Hi I’m Julanie and I’m a mender… I’ve come to notice that I am a fixer (of people and broken things) and sometimes it’s draining.
Out of habit, when certain people give me praise or a compliment, I always wait for the “but”. I immediately anticipate the attack to follow, and it’s not out of insecurity or a lack of self- confidence, it’s merely out of habit.
For some, that person could be your mother, sister, an in- law, even your best friend, but it’s more often than not a woman in your life, and for me that’s sad. We ladies have perfected the art of backhanded compliments and snarky replies, fake smiles and laughs. We always hear stories of men breaking us down and how some have overcome that, as well as tips and tricks to get us back up again and set boundaries, but do we ever talk about the female relationship dynamics? Because I haven’t heard that conversation yet, in fact, we tend only to speak of the good aspects like amazing mothers, the strength of women, their skill, adaptability their beauty and, of course, their tenacity and courage, but then the conversation dies. If we are honest most of us have been kicked more by our fellow sisters, and I think it needs to change, but the only way it will happen is with you and me.

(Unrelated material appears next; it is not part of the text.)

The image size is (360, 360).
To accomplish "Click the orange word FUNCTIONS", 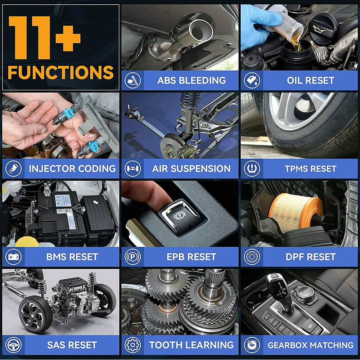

Don’t layer an attack with compliments. If you’ve got to have those difficult conversations, have them. When praising, dish out the compliments as long as they are sincere. The point I’m trying to make is not that we are all these fake girls without the guts to say what we feel. It’s more of an acknowledgment that we can be accountability partners and call each other out, but we don’t have to layer each heavy statement with a compliment, because in doing so, we create a pattern of women actually not believing an affirmation when they receive it, because the perception is that it comes with a list of changes, do’s and don’ts. So not only does the compliment not really affect us, but we don’t even hear it- all we are doing is bracing for impact! We’ve got to lift each other up! We’ve got to do better. Be better. We need each other, we need our sisters.